But, perhaps what I also admire about Devo was that the band has never quite acquired "hip" status amongst the indie-rock elite (i.e. those who've essentially inherited their neo-hippie luddite, anti-corporate, trust-funded and outmoded values from dear old dad, not dada.) Devo were true overmen -- they joined and even embraced the system that they despised and subsequently transcended it by outwitting the shills who ran the business. All that without ever needing to play the tired role of angry rebels.
I'll shut up for now and let these songs speak for themselves. But, suffice to say, I think each song has a radically significant message that speaks beyond simplistic "left or right" political values, or whatever other anarcho-radical adolescent fantasies might be floating out there in the ether that you might require from music. Don't ask what the songs are about. You might get what they were thinking, or you might think something on your own, either way, the point is made. Devo only supplies the color for the palette. The painting is yours to create.

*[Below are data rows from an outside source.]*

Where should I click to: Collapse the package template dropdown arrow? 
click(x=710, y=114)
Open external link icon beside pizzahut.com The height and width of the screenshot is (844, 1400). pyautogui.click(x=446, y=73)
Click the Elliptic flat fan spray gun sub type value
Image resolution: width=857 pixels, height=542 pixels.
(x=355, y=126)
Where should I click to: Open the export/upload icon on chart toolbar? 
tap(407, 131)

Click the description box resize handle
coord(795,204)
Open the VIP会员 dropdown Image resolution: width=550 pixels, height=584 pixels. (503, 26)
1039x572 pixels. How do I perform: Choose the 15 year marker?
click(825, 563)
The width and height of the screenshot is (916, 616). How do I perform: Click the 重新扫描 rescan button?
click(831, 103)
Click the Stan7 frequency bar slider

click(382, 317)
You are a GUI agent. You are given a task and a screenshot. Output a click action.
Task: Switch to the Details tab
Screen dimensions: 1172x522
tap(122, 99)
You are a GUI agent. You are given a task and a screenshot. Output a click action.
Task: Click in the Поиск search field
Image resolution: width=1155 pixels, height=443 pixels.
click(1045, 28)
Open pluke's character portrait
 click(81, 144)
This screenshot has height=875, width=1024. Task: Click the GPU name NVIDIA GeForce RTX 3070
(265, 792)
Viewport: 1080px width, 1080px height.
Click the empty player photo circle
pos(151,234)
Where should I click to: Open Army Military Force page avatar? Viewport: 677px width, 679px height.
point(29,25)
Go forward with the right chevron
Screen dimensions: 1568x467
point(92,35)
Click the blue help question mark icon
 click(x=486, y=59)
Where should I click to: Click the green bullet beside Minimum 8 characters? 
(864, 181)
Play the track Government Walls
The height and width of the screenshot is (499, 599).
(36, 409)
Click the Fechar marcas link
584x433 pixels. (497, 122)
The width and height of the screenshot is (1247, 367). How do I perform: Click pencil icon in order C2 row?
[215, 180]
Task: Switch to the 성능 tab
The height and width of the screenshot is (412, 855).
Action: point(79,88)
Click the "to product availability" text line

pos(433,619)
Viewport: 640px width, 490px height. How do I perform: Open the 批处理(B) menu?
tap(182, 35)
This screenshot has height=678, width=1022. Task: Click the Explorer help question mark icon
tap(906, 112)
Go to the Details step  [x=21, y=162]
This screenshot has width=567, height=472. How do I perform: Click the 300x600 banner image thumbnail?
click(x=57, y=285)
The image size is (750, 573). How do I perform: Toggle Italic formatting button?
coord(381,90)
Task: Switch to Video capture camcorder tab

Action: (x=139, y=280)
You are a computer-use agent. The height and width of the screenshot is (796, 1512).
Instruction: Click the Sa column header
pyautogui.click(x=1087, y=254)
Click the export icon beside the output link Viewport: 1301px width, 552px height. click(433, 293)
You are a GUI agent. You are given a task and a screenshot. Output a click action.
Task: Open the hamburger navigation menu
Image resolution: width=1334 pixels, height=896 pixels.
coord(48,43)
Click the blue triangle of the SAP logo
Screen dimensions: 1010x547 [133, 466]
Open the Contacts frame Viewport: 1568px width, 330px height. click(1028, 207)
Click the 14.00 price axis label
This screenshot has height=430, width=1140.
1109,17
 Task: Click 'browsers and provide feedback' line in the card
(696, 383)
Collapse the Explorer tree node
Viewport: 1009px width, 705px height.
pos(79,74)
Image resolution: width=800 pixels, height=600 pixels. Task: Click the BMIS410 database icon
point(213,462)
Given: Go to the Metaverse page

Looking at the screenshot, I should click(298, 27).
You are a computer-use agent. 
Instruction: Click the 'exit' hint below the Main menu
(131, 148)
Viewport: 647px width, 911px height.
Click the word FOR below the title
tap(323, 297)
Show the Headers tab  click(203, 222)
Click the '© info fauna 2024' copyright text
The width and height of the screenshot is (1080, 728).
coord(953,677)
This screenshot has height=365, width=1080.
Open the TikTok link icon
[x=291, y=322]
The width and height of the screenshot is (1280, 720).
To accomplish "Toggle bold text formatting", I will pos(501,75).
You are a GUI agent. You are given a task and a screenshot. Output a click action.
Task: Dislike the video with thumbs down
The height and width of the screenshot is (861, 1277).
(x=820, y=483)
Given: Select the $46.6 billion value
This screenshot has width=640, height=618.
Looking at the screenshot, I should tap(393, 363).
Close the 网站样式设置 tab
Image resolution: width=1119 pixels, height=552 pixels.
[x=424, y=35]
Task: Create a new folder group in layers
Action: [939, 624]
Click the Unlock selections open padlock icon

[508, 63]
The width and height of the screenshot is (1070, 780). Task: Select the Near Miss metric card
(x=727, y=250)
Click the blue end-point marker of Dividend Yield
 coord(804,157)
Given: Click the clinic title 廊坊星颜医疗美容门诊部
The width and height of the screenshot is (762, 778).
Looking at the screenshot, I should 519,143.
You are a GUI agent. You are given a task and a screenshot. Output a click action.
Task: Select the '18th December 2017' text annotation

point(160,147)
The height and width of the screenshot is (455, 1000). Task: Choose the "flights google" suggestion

This version of "Uncontrollable Urge" is a live recording from May 1977 at Max's Kansas City in NYC that's much faster and more energized than the album version. "Going Under" (click here for lyrics) is a sinister song about various types of seduction from their 1981 New Traditionalists album. "Peek A Boo" is from their 1982 album Oh No! It's Devo.
(Download - "Uncontrollable Urge" live)
(Download - "Going Under")
(Download - "Peek-A-Boo!")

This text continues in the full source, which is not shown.